Or, if you can login as a user who is a member of `wheel`, just use su(1) to become root.


----------



## IPTRACE (May 30, 2019)

Log in as root is restricted to single-user mode.
No one is in wheel group.


----------



## zirias@ (May 30, 2019)

IPTRACE said:


> Log in as root is restricted to single-user mode.


Is this some hardening setting? I wasn't aware this is possible. So you're probably out of luck, do you have at least a way to issue a clean shutdown? Maybe the power button?

How does locking down the system in such a way go with experimenting with a world-writable sudoers file? 

Anyways, IMHO, you should *always* have a local console that accepts a root login any time, to have a chance to fix things. This is normally just a vt using screen and keyboard. On a headless server, you want a serial console (RS-232) instead.


----------



## IPTRACE (May 30, 2019)

The one way I know is to run the system in single-user mode but I'd like to avoid that or even postpone that remedy in the next system changes or upgrades.
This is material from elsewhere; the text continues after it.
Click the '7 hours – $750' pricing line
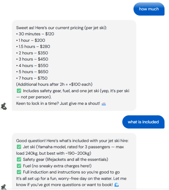click(32, 78)
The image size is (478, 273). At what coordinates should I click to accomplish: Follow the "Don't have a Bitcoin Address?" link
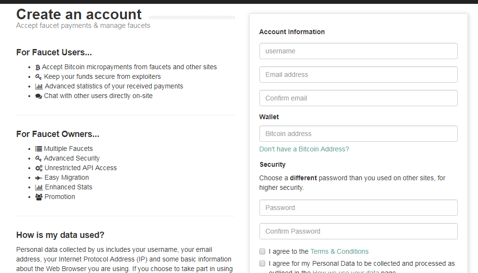pyautogui.click(x=304, y=149)
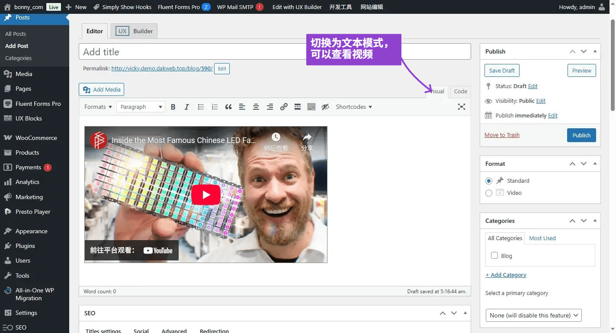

It was WARNING from Lynis software. I got:
Wrong permissions on /usr/local/etc/sudoers and /usr/local/etc/sudoers.d .
I had 440 before, so I was trying to set 400, 444, 660 and finally 666...
And basically it ddin't help, so I suspect the Lynis does not work properly in this case.

I disabled several things for security reasons.


----------



## SirDice (May 31, 2019)

If this issue was easily remedied then it would defeat the whole purpose of its security. So, either login on the console with root, or if you really disabled that boot to single user mode. But to be honest I find it hard to believe you disabled root console logins while leaving the single user mode option open.


----------



## IPTRACE (Jun 1, 2019)

Yes, root login disabled but still available via single-user mode.


----------



## zirias@ (Jun 1, 2019)

"As you can see" ... this particular security measure (I didn't even know it existed) has its downsides. Maybe reassess ... preventing remote root login (via ssh) could make quite some sense, but preventing root login on a local console MIGHT be a bit too much


----------



## IPTRACE (Jun 3, 2019)

Yeap. Anyway, it just good to know that something like that exists. Old rule says "more secure, less funcionality".


----------



## SirDice (Jun 3, 2019)

Just a tip, when you modify the sudoers, keep your current "sudo'd" session open and test with a _new_ connection. That way, if you screw up, you still have enough privileges on the original connection to fix it.


----------



## IPTRACE (Jun 14, 2019)

Ok, thanks.


----------